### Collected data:
'''

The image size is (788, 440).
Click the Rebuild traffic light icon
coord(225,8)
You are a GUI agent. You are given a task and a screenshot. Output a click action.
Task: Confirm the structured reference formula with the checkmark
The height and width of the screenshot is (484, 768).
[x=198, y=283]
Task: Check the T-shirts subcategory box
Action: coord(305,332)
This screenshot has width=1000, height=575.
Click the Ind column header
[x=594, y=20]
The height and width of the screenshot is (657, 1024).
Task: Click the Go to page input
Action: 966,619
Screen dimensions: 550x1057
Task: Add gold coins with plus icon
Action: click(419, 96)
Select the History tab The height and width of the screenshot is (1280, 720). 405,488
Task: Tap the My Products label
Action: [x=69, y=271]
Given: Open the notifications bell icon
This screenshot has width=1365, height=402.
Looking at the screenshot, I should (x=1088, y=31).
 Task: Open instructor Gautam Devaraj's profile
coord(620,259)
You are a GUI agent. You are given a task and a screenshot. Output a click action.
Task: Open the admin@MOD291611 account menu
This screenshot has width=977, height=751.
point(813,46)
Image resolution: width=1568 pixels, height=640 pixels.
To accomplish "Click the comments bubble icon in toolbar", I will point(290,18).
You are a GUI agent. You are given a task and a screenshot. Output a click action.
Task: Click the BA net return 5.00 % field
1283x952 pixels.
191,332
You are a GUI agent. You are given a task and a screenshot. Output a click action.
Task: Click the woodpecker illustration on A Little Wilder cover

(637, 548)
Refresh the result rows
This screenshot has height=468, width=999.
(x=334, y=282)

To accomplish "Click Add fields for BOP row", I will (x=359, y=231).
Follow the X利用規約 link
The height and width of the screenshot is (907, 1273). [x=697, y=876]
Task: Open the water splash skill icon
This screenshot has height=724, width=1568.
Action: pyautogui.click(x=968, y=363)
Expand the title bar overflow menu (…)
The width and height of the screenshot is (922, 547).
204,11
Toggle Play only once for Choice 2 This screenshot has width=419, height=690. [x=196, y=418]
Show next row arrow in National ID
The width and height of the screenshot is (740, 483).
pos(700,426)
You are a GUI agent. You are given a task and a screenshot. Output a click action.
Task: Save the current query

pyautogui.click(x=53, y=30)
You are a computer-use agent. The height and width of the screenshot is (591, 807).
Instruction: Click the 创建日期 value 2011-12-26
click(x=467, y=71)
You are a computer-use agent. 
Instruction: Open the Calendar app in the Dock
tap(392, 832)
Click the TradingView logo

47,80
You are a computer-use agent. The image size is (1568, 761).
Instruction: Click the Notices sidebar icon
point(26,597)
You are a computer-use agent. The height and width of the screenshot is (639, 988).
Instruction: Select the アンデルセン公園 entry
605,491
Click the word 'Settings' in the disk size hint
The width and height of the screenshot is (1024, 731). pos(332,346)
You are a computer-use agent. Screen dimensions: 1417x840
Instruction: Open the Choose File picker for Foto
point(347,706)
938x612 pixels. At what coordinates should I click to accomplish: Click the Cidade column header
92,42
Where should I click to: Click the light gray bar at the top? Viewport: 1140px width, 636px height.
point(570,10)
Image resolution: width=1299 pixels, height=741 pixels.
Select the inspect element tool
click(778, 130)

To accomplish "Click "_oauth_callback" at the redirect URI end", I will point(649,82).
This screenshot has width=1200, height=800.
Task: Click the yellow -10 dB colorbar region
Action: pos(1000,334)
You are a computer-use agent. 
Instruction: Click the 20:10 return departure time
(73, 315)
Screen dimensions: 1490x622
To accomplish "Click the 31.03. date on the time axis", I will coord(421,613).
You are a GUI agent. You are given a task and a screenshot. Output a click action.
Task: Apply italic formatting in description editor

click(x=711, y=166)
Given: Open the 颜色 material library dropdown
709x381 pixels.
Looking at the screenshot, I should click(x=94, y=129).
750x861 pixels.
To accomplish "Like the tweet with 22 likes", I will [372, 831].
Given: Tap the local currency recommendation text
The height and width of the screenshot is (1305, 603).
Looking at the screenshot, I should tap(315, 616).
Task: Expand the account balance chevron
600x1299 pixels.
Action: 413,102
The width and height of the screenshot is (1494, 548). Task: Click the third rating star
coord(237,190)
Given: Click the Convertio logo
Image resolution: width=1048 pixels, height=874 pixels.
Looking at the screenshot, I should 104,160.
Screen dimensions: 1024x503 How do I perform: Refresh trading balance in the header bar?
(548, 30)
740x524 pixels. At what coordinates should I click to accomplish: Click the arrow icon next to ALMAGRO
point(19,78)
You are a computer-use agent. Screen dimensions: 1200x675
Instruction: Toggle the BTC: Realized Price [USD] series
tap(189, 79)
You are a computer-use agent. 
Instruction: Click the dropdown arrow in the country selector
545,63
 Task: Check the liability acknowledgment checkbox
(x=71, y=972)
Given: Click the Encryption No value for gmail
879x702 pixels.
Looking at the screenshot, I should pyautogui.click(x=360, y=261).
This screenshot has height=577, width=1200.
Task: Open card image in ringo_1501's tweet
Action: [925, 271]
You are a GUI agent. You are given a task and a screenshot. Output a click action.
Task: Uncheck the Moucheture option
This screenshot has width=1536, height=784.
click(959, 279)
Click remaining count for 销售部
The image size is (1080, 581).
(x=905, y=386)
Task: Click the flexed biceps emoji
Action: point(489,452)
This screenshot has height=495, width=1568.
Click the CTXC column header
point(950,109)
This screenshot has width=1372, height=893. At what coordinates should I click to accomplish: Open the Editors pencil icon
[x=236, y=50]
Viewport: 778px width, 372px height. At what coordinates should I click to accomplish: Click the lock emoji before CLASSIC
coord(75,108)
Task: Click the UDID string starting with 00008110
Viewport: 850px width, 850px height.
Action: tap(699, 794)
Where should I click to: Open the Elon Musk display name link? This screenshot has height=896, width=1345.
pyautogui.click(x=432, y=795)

'''

### What needs to be done:
Every line of the data should be copied exactly.

### Solution below:
The image size is (788, 440).
Click the Rebuild traffic light icon
coord(225,8)
You are a GUI agent. You are given a task and a screenshot. Output a click action.
Task: Confirm the structured reference formula with the checkmark
The height and width of the screenshot is (484, 768).
[x=198, y=283]
Task: Check the T-shirts subcategory box
Action: coord(305,332)
This screenshot has width=1000, height=575.
Click the Ind column header
[x=594, y=20]
The height and width of the screenshot is (657, 1024).
Task: Click the Go to page input
Action: 966,619
Screen dimensions: 550x1057
Task: Add gold coins with plus icon
Action: click(419, 96)
Select the History tab The height and width of the screenshot is (1280, 720). 405,488
Task: Tap the My Products label
Action: [x=69, y=271]
Given: Open the notifications bell icon
This screenshot has width=1365, height=402.
Looking at the screenshot, I should (x=1088, y=31).
 Task: Open instructor Gautam Devaraj's profile
coord(620,259)
You are a GUI agent. You are given a task and a screenshot. Output a click action.
Task: Open the admin@MOD291611 account menu
This screenshot has width=977, height=751.
point(813,46)
Image resolution: width=1568 pixels, height=640 pixels.
To accomplish "Click the comments bubble icon in toolbar", I will point(290,18).
You are a GUI agent. You are given a task and a screenshot. Output a click action.
Task: Click the BA net return 5.00 % field
1283x952 pixels.
191,332
You are a GUI agent. You are given a task and a screenshot. Output a click action.
Task: Click the woodpecker illustration on A Little Wilder cover

(637, 548)
Refresh the result rows
This screenshot has height=468, width=999.
(x=334, y=282)

To accomplish "Click Add fields for BOP row", I will (x=359, y=231).
Follow the X利用規約 link
The height and width of the screenshot is (907, 1273). [x=697, y=876]
Task: Open the water splash skill icon
This screenshot has height=724, width=1568.
Action: pyautogui.click(x=968, y=363)
Expand the title bar overflow menu (…)
The width and height of the screenshot is (922, 547).
204,11
Toggle Play only once for Choice 2 This screenshot has width=419, height=690. [x=196, y=418]
Show next row arrow in National ID
The width and height of the screenshot is (740, 483).
pos(700,426)
You are a GUI agent. You are given a task and a screenshot. Output a click action.
Task: Save the current query

pyautogui.click(x=53, y=30)
You are a computer-use agent. The height and width of the screenshot is (591, 807).
Instruction: Click the 创建日期 value 2011-12-26
click(x=467, y=71)
You are a computer-use agent. 
Instruction: Open the Calendar app in the Dock
tap(392, 832)
Click the TradingView logo

47,80
You are a computer-use agent. The image size is (1568, 761).
Instruction: Click the Notices sidebar icon
point(26,597)
You are a computer-use agent. The height and width of the screenshot is (639, 988).
Instruction: Select the アンデルセン公園 entry
605,491
Click the word 'Settings' in the disk size hint
The width and height of the screenshot is (1024, 731). pos(332,346)
You are a computer-use agent. Screen dimensions: 1417x840
Instruction: Open the Choose File picker for Foto
point(347,706)
938x612 pixels. At what coordinates should I click to accomplish: Click the Cidade column header
92,42
Where should I click to: Click the light gray bar at the top? Viewport: 1140px width, 636px height.
point(570,10)
Image resolution: width=1299 pixels, height=741 pixels.
Select the inspect element tool
click(778, 130)

To accomplish "Click "_oauth_callback" at the redirect URI end", I will point(649,82).
This screenshot has width=1200, height=800.
Task: Click the yellow -10 dB colorbar region
Action: pos(1000,334)
You are a computer-use agent. 
Instruction: Click the 20:10 return departure time
(73, 315)
Screen dimensions: 1490x622
To accomplish "Click the 31.03. date on the time axis", I will coord(421,613).
You are a GUI agent. You are given a task and a screenshot. Output a click action.
Task: Apply italic formatting in description editor

click(x=711, y=166)
Given: Open the 颜色 material library dropdown
709x381 pixels.
Looking at the screenshot, I should click(x=94, y=129).
750x861 pixels.
To accomplish "Like the tweet with 22 likes", I will [372, 831].
Given: Tap the local currency recommendation text
The height and width of the screenshot is (1305, 603).
Looking at the screenshot, I should tap(315, 616).
Task: Expand the account balance chevron
600x1299 pixels.
Action: 413,102
The width and height of the screenshot is (1494, 548). Task: Click the third rating star
coord(237,190)
Given: Click the Convertio logo
Image resolution: width=1048 pixels, height=874 pixels.
Looking at the screenshot, I should 104,160.
Screen dimensions: 1024x503 How do I perform: Refresh trading balance in the header bar?
(548, 30)
740x524 pixels. At what coordinates should I click to accomplish: Click the arrow icon next to ALMAGRO
point(19,78)
You are a computer-use agent. Screen dimensions: 1200x675
Instruction: Toggle the BTC: Realized Price [USD] series
tap(189, 79)
You are a computer-use agent. 
Instruction: Click the dropdown arrow in the country selector
545,63
 Task: Check the liability acknowledgment checkbox
(x=71, y=972)
Given: Click the Encryption No value for gmail
879x702 pixels.
Looking at the screenshot, I should pyautogui.click(x=360, y=261).
This screenshot has height=577, width=1200.
Task: Open card image in ringo_1501's tweet
Action: [925, 271]
You are a GUI agent. You are given a task and a screenshot. Output a click action.
Task: Uncheck the Moucheture option
This screenshot has width=1536, height=784.
click(959, 279)
Click remaining count for 销售部
The image size is (1080, 581).
(x=905, y=386)
Task: Click the flexed biceps emoji
Action: point(489,452)
This screenshot has height=495, width=1568.
Click the CTXC column header
point(950,109)
This screenshot has width=1372, height=893. At what coordinates should I click to accomplish: Open the Editors pencil icon
[x=236, y=50]
Viewport: 778px width, 372px height. At what coordinates should I click to accomplish: Click the lock emoji before CLASSIC
coord(75,108)
Task: Click the UDID string starting with 00008110
Viewport: 850px width, 850px height.
Action: tap(699, 794)
Where should I click to: Open the Elon Musk display name link? This screenshot has height=896, width=1345.
pyautogui.click(x=432, y=795)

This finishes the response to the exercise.